Madam Chair, with all due respect, my colleague from Yukon might just lean a little bit ahead and enlighten the Minister of Natural Resources about this problem. I have a lot of respect for my colleague from Yukon. Despite our partisan political differences, we work cooperatively on a number of issues for our constituents and I look forward to continuing to work cooperatively with him in trying to educate his government about the need for assistance in addressing some of these key northern issues that we do face and, he is quite right, that we face in both our ridings.
As to his question about climate change, if he is waiting for me to convince my colleagues to come on board with Kyoto, he will have to wait a long time because we do not support Kyoto. However we have said that we can do much better than Kyoto and that we can address the very real problems with greenhouse gas emissions, with those gases that contribute to smog in our cities and a lot of the problems that we see with the environmental change that we are experiencing without buying into the Kyoto plan.
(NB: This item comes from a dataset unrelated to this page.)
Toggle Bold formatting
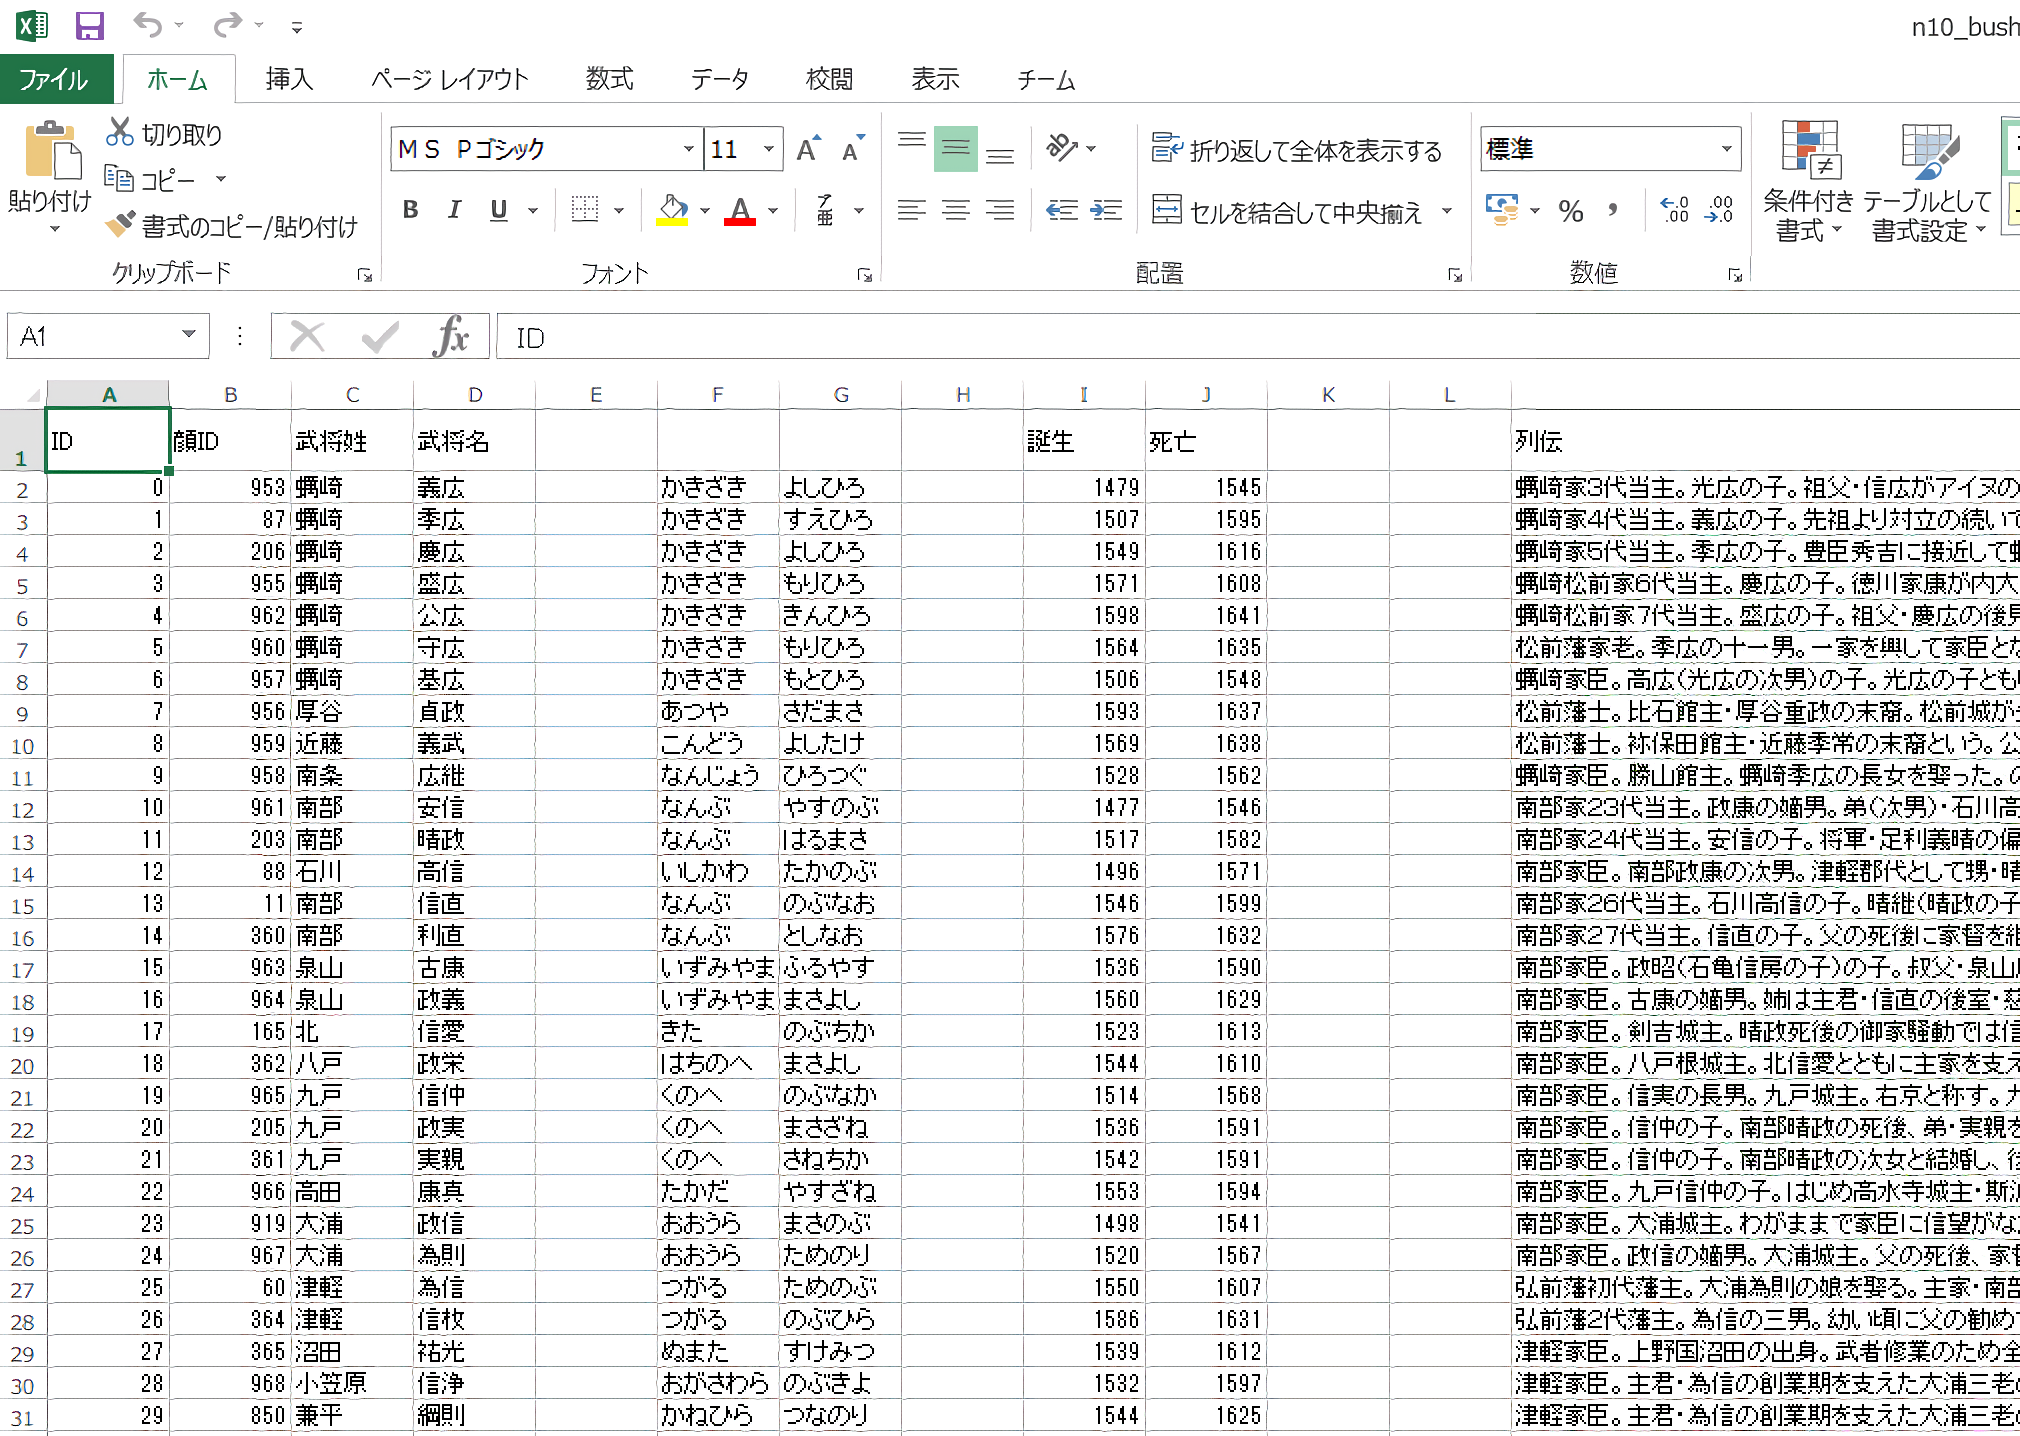The height and width of the screenshot is (1436, 2020). [410, 210]
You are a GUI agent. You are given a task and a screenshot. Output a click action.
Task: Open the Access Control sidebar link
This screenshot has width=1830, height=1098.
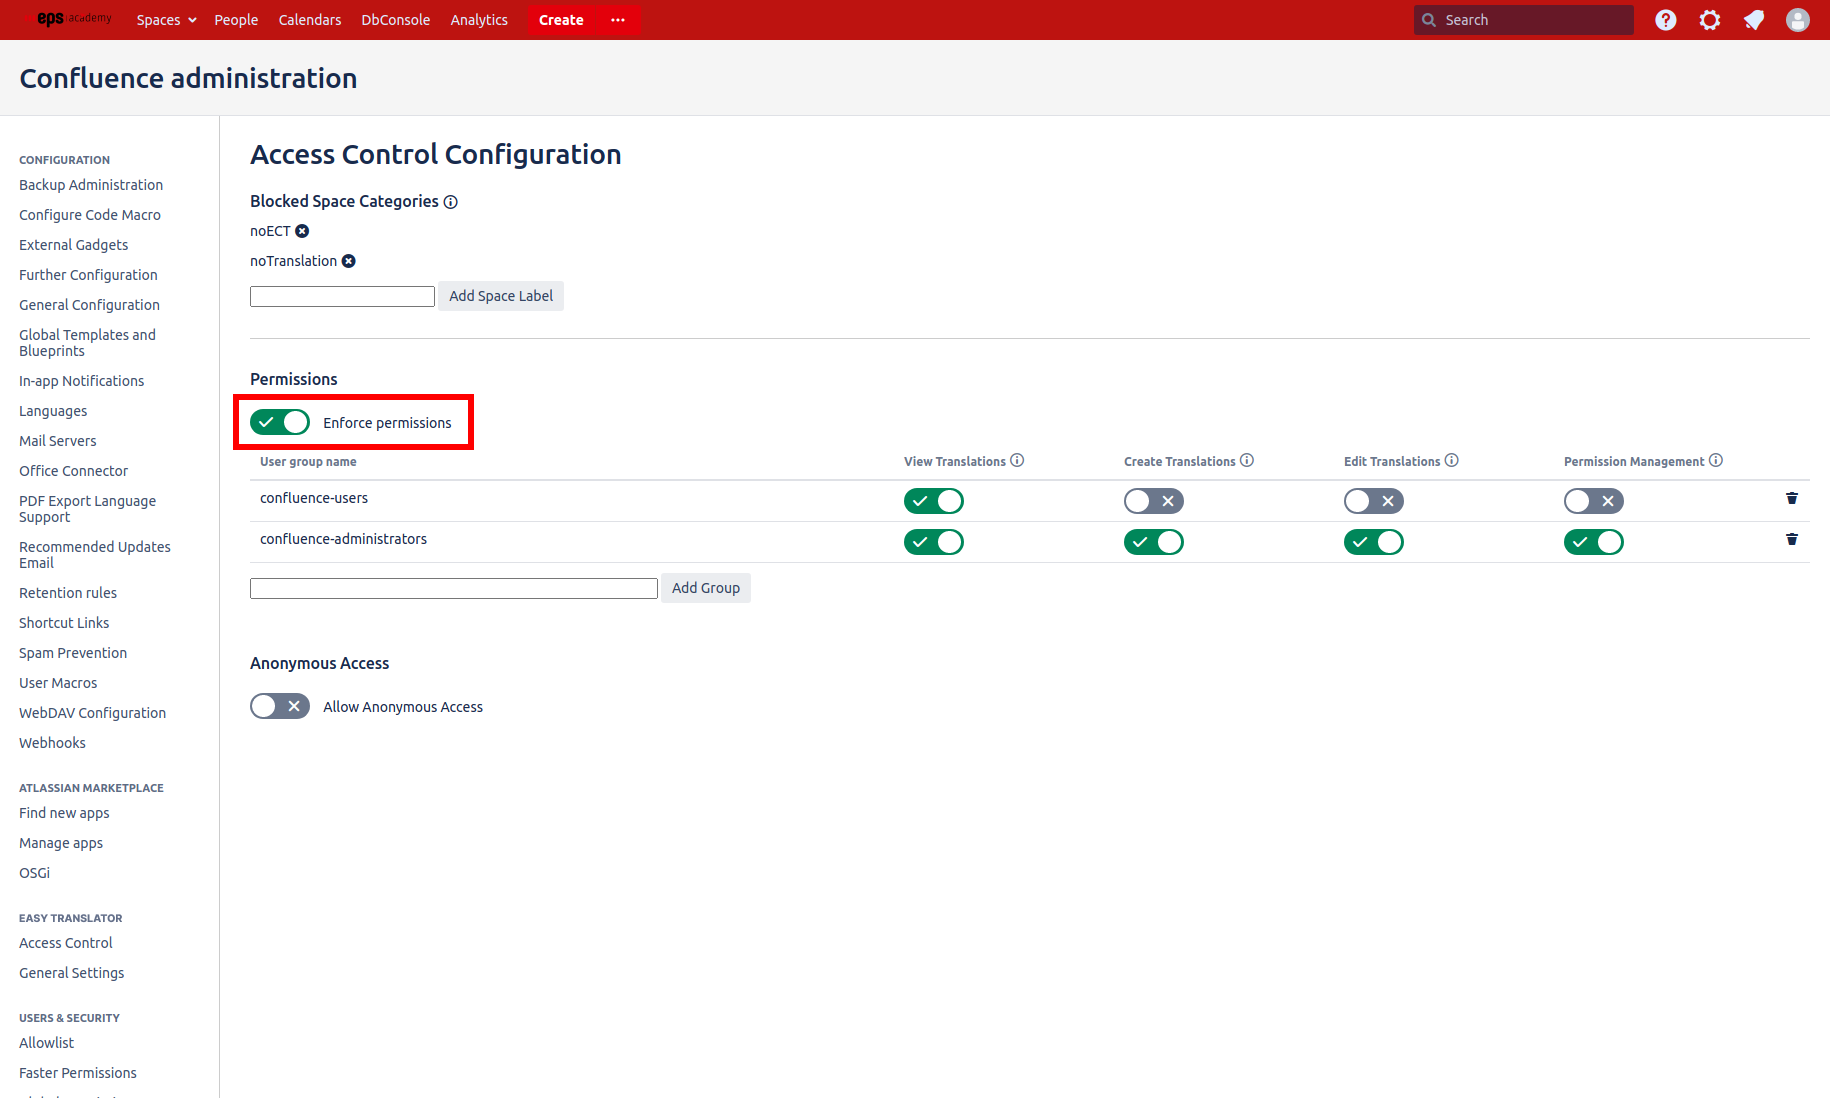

The Liberals have been attacking us tonight saying that we have no plan or, more important, typical of the federal government, directing its attack at a provincial government. It is not enough that the Liberals want to wage war against Newfoundland. Now they want to wage war against the B.C. provincial government too. I guess they never learned the lesson that history has taught us, which is that we do not win wars when warring on two fronts. They are going to fight with both coasts.
The reality is that there is a plan to address this. The provincial government, unlike what the Minister of Natural Resources has been saying, which is that he has been working diligently with the provincial government, and yet the reality is that nothing could be further from the truth.